* **Your instructions**:
Answer these from the forum post on high-functioning autism and Asperger syndrome:
(a) In what year was Hans Asperger's work translated into English?
(b) Which edition of the DSM first included Asperger Syndrome, and in what year?
(c) Under what single condition did DSM-5 classify Asperger Syndrome?

* **Exercise text**:
Differences between High-Functioning Autism and Aspergers?

Page 1 of 2 [ 18 posts ]  Go to page 1, 2  Next

TallsUK
Tufted Titmouse
Tufted Titmouse

Joined: 13 Mar 2016
Age: 48
Gender: Male
Posts: 46
Location: London

11 Apr 2016, 4:33 pm

You need to understand the history of psychology and autism to understand the difference.

Leo Kanner was a US based researcher who recognised autism in children considered low functioning with 2 higher functioning children in the 1940s. He published his finding in English and the English speaking research community then identified higher functioning children and called this high functioning autism.

Hans Asperger recognised higher functioning children with autism at the same time as Kanner and published his results in his native tongue, German. It was therefore ignored by English speaking researchers until a UK based German researcher (Frith) translated it into English in 1991.

Asperger Syndrome was included in DSM-IV as a separate but similar condition to classical autism in 1994.

By the time DSM-5 was published in 2013 enough was known about autism to realise that Aspergers was in fact no different to classical autism and it was therefore classified as one condition - autism/autistic spectrum disorder.

High functioning ASD was recognised by English speaking researchers while Asperger Syndrome was recognised by non-English speaking researchers. While different people talk about differences between HF autism and Asperger syndrome there is no actual evidence to back it up. In the same way there is no actual evidence that shows a difference between classical ASD, HF ASD and Asperger syndrome.

* **Listed records**:
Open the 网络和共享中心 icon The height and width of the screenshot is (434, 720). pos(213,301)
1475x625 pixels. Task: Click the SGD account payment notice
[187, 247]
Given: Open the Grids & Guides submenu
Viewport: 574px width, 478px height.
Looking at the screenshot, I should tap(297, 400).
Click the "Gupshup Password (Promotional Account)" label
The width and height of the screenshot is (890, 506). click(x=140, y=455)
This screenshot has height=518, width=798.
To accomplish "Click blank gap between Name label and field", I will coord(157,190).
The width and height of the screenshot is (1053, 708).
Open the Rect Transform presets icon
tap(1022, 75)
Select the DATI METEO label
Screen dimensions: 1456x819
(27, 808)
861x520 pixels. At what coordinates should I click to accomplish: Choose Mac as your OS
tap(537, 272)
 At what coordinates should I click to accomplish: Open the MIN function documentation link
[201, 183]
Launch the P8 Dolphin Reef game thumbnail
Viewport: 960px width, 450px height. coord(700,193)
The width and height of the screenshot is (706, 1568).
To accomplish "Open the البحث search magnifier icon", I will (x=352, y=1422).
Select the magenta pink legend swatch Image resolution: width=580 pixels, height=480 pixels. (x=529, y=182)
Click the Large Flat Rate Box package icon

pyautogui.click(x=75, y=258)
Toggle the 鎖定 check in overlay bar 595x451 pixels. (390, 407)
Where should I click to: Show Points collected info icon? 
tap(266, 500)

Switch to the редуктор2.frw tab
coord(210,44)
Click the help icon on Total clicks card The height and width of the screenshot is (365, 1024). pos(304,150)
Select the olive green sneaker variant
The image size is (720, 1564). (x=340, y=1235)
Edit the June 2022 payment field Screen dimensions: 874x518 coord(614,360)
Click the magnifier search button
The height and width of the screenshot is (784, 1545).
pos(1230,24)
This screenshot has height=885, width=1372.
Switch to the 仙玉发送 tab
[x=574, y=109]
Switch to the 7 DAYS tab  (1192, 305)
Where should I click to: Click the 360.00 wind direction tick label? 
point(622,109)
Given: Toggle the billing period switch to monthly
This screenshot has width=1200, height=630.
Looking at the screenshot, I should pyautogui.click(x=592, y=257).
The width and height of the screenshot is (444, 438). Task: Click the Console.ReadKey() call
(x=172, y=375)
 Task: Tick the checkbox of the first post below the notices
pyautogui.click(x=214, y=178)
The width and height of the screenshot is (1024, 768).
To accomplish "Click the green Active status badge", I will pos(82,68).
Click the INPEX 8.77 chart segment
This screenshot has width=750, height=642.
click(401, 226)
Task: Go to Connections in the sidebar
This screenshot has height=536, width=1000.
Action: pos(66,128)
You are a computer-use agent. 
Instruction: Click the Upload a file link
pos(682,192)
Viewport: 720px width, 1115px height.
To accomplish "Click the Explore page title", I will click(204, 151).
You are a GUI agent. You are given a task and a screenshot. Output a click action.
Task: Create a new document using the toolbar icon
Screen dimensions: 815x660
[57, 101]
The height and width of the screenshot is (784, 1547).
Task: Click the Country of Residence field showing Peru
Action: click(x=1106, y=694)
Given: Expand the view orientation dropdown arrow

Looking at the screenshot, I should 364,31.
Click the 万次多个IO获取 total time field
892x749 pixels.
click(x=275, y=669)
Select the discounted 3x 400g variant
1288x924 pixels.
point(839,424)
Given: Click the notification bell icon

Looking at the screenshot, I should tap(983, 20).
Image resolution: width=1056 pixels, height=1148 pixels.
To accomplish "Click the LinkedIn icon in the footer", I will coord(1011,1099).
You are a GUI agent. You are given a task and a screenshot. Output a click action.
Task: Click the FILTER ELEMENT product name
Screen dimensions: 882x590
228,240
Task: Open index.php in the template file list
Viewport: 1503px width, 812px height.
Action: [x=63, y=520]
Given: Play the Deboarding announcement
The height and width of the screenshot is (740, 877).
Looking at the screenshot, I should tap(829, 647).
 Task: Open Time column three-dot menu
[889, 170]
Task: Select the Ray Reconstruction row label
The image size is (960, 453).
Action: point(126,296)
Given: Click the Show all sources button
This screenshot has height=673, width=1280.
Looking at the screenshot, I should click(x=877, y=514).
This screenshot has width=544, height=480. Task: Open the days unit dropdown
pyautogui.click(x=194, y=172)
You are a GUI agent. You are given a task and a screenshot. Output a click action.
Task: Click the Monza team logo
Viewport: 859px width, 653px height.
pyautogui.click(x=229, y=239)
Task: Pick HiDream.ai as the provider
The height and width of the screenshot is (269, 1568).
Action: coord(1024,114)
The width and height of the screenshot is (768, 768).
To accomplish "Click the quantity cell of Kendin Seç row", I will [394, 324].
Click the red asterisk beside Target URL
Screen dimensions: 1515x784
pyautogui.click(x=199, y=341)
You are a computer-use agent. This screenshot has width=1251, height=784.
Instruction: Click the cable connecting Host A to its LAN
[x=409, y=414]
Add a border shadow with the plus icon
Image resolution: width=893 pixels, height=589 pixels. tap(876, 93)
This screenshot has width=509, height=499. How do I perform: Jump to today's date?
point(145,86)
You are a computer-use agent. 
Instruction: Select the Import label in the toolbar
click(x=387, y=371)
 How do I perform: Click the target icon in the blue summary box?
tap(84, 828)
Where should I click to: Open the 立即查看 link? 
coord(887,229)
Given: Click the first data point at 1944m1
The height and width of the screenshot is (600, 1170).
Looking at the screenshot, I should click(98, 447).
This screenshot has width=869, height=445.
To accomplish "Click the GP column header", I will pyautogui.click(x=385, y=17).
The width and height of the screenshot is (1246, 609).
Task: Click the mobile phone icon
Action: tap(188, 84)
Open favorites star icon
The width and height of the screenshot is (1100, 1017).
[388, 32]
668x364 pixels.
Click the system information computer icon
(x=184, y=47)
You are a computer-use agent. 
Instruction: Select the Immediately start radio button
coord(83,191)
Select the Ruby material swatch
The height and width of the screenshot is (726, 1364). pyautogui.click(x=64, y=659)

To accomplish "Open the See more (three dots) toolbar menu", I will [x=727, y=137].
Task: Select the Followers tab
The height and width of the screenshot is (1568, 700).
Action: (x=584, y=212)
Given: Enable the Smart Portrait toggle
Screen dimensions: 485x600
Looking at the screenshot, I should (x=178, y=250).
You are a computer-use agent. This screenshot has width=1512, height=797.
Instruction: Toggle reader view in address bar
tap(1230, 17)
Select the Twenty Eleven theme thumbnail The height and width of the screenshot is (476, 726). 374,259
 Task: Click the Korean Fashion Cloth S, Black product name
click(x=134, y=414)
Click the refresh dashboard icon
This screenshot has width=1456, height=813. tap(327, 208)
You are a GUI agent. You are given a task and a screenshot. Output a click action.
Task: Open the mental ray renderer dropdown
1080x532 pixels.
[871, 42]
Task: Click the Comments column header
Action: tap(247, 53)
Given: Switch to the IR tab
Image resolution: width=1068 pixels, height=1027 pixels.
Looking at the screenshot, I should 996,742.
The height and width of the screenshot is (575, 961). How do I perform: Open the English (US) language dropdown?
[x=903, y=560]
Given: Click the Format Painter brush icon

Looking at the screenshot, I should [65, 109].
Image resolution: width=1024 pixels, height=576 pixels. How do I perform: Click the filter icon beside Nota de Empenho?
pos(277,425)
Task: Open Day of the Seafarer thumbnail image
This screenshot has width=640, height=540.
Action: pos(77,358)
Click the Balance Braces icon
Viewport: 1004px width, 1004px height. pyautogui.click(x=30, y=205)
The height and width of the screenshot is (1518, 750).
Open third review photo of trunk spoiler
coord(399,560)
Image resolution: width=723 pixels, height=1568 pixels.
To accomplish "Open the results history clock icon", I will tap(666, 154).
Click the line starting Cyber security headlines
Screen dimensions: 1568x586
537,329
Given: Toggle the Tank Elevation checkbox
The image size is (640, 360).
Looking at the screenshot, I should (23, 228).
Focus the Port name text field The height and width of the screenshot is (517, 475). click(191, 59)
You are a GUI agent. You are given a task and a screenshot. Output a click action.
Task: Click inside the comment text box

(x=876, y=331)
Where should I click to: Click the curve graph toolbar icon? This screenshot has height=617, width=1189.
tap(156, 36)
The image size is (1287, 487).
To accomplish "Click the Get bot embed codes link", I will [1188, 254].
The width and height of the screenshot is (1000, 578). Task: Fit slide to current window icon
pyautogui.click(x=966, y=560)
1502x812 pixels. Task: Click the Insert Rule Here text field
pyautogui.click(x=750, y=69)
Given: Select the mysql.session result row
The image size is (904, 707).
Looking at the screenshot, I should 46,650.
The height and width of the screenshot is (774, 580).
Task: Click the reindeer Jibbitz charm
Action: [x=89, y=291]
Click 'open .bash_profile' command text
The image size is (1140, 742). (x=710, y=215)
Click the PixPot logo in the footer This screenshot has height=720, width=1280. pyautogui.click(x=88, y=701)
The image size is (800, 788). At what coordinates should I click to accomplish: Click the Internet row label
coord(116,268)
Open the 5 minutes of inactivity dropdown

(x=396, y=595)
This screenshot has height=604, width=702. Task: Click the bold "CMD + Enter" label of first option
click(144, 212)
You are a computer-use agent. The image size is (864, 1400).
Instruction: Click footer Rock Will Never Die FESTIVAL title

* **Exercise answer**:
(a) 1991
(b) DSM-IV, in 1994
(c) Autism/autistic spectrum disorder